**WHAT THE EXERCISE ASKS**
What you return should be each line of the data containing the string "Sort".

**ENTRIES SHOWN**
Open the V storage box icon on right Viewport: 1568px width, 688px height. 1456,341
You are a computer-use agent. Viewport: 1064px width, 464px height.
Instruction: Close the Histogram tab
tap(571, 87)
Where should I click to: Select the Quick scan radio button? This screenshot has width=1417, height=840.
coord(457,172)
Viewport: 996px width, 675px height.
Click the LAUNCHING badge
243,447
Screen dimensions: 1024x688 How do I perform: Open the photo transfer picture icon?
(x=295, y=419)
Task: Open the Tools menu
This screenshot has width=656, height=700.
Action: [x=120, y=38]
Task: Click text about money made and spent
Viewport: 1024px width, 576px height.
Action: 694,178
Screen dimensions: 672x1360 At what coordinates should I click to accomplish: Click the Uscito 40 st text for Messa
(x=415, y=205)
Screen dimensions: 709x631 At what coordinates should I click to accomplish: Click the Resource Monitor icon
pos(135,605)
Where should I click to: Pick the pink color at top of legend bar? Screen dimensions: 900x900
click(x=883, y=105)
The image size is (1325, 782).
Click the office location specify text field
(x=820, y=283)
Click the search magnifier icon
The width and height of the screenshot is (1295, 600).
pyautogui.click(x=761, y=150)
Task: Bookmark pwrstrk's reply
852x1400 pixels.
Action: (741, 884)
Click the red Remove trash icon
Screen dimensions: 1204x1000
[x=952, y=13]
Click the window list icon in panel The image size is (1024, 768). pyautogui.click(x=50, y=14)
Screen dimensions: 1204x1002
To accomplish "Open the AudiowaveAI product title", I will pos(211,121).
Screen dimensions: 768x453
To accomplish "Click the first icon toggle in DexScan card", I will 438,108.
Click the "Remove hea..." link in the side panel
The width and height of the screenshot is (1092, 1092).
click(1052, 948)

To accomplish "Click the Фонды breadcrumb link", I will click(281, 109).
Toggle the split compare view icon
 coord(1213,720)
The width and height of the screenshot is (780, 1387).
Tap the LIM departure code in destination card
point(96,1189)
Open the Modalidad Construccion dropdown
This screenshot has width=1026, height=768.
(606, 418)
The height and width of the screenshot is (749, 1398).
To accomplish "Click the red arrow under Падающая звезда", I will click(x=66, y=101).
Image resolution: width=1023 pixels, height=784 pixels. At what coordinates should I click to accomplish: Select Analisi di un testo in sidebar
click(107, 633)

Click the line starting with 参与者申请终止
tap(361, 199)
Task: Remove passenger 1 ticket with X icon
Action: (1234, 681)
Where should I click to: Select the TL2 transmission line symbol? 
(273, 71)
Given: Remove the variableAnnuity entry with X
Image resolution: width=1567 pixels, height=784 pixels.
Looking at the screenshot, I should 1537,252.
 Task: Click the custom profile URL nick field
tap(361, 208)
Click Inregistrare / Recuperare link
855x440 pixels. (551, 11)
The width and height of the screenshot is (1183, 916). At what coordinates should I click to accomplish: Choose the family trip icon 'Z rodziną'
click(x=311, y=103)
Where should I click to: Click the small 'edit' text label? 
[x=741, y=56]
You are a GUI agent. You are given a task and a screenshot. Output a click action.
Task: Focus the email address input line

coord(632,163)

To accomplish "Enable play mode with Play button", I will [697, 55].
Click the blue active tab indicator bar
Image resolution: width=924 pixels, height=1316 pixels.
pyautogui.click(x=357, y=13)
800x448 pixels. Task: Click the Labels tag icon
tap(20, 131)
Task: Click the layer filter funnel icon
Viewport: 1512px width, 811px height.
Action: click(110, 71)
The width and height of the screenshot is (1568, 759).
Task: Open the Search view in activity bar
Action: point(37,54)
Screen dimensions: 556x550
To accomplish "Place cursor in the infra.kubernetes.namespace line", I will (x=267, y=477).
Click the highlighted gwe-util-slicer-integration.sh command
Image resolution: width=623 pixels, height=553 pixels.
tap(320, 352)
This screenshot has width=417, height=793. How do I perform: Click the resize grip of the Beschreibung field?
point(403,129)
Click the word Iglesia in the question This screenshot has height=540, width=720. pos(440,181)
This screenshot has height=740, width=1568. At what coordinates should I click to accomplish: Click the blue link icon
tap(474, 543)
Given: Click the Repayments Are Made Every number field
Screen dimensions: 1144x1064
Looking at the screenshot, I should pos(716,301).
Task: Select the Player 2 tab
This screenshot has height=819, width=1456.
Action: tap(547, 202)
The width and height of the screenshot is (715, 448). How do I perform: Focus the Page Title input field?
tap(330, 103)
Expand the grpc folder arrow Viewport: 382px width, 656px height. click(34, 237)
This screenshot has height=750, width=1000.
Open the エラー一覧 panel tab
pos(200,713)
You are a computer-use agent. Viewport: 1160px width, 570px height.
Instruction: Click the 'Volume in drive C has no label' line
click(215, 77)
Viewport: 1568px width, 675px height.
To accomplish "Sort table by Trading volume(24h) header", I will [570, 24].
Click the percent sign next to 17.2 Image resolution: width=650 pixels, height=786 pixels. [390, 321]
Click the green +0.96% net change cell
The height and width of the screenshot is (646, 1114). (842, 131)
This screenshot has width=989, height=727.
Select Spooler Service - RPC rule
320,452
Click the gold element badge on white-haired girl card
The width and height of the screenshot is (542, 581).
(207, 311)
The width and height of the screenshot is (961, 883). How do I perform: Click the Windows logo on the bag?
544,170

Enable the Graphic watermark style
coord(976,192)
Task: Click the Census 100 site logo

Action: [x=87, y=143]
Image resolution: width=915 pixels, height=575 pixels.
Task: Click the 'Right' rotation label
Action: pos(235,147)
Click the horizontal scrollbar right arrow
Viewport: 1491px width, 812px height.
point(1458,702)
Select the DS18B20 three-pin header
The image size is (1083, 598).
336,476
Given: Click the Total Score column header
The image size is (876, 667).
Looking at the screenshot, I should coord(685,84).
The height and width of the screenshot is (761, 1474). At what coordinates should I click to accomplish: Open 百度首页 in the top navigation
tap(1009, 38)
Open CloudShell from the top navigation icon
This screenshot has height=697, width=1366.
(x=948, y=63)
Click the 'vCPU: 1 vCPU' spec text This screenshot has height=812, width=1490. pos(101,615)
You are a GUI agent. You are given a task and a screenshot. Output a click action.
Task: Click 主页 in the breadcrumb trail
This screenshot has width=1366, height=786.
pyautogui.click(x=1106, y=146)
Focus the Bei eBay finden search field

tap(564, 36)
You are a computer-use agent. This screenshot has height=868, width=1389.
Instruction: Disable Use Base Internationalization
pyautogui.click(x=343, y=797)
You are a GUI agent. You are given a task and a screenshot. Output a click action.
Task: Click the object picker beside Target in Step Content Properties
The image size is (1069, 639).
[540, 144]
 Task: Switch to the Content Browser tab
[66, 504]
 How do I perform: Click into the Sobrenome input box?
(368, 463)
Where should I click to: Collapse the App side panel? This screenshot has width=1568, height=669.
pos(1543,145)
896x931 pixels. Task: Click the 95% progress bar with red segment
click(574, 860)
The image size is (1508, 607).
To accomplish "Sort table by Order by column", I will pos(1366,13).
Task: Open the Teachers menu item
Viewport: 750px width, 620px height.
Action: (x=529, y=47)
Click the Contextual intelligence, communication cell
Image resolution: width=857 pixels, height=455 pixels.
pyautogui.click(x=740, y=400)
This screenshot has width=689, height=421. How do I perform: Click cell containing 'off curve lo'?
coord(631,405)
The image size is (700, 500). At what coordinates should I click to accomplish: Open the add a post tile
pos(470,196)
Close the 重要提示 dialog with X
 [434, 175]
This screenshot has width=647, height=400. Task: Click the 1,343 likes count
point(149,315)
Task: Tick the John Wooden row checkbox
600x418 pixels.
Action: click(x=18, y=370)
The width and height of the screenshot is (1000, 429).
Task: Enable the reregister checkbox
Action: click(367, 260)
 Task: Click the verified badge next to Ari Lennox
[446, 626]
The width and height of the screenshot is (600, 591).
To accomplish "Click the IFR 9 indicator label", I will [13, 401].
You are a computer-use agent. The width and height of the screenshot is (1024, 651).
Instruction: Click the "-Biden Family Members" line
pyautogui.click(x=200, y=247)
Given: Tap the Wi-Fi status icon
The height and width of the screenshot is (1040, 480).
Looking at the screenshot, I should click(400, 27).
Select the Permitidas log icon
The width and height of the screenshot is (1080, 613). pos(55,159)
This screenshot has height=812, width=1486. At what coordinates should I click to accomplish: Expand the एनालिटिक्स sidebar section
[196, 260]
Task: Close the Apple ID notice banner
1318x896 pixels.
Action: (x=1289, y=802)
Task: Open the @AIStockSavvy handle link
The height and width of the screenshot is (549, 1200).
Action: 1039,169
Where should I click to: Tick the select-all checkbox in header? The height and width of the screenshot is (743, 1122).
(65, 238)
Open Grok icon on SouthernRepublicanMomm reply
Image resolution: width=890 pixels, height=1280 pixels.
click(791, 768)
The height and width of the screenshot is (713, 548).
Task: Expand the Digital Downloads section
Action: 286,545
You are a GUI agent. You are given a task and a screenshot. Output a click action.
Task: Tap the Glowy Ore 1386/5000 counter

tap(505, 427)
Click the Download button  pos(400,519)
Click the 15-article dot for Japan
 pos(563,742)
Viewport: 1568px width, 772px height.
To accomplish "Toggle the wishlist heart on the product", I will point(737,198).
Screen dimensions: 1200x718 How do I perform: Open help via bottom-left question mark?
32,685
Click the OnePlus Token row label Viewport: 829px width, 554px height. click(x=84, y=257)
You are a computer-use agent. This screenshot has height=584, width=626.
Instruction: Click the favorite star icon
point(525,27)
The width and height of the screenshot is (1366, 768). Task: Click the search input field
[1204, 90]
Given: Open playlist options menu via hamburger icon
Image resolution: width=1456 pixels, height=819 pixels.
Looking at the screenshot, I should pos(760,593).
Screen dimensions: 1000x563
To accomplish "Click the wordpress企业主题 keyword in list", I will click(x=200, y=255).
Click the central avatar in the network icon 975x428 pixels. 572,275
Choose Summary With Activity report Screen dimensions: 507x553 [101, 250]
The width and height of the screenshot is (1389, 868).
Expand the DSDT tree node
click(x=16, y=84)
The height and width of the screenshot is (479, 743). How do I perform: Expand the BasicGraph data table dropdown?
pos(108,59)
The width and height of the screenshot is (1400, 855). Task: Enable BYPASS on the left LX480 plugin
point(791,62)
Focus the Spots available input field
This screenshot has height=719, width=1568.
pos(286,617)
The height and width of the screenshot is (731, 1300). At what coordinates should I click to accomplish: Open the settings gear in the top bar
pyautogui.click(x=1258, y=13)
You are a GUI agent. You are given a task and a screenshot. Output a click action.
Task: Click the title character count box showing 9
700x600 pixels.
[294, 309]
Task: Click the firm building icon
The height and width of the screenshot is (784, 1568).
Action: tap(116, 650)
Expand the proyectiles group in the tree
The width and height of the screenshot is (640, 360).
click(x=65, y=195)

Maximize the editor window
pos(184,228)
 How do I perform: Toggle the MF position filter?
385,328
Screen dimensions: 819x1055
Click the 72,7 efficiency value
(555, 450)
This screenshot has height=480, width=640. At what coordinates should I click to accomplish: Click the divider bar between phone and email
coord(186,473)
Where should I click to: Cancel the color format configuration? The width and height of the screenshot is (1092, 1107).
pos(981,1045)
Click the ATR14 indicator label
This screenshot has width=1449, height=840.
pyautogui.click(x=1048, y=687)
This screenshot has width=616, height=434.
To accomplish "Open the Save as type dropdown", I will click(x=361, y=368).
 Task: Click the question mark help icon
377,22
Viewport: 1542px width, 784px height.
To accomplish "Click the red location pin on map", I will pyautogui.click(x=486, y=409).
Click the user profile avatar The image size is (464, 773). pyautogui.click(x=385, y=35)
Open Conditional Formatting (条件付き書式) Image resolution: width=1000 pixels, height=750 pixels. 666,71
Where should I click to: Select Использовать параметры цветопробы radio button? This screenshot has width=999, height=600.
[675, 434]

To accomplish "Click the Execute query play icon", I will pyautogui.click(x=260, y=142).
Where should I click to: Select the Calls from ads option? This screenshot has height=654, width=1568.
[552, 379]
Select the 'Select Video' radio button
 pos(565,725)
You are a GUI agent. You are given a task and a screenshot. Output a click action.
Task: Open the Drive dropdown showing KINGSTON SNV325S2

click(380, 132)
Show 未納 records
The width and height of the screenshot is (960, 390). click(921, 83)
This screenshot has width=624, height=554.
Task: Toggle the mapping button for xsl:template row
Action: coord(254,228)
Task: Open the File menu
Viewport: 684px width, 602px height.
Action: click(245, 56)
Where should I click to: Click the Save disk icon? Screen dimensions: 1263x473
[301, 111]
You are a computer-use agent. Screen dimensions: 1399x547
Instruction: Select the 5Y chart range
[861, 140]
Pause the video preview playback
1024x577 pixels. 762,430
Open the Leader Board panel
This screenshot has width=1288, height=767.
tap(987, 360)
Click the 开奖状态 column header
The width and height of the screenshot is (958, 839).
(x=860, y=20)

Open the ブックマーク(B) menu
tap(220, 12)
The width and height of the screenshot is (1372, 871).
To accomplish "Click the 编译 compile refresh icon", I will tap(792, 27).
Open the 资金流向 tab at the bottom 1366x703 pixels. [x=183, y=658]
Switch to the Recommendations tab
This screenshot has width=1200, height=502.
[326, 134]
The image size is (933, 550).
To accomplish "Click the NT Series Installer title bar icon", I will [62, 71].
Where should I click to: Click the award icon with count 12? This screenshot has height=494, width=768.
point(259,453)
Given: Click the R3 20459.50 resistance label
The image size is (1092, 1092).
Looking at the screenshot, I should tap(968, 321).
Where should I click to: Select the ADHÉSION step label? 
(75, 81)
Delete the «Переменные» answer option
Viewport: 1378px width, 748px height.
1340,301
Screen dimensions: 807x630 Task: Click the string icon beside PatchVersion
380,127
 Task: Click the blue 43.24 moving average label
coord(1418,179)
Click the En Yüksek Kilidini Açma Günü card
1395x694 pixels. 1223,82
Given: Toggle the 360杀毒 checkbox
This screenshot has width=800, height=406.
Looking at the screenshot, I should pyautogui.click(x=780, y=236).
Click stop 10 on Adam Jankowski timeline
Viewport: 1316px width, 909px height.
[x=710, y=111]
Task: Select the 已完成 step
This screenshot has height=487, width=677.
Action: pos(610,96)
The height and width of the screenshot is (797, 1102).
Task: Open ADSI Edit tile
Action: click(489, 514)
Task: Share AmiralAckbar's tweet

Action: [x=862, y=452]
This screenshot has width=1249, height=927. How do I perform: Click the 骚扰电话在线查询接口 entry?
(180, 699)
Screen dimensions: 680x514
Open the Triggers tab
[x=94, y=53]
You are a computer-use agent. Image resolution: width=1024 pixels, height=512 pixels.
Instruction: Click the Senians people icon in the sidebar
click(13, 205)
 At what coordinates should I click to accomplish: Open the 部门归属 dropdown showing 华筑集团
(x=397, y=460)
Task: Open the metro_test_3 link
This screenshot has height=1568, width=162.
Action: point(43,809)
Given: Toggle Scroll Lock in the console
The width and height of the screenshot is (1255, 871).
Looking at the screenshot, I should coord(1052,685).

**ANSWER FOR THE TASK**
To accomplish "Sort table by Trading volume(24h) header", I will [570, 24].
To accomplish "Sort table by Order by column", I will pos(1366,13).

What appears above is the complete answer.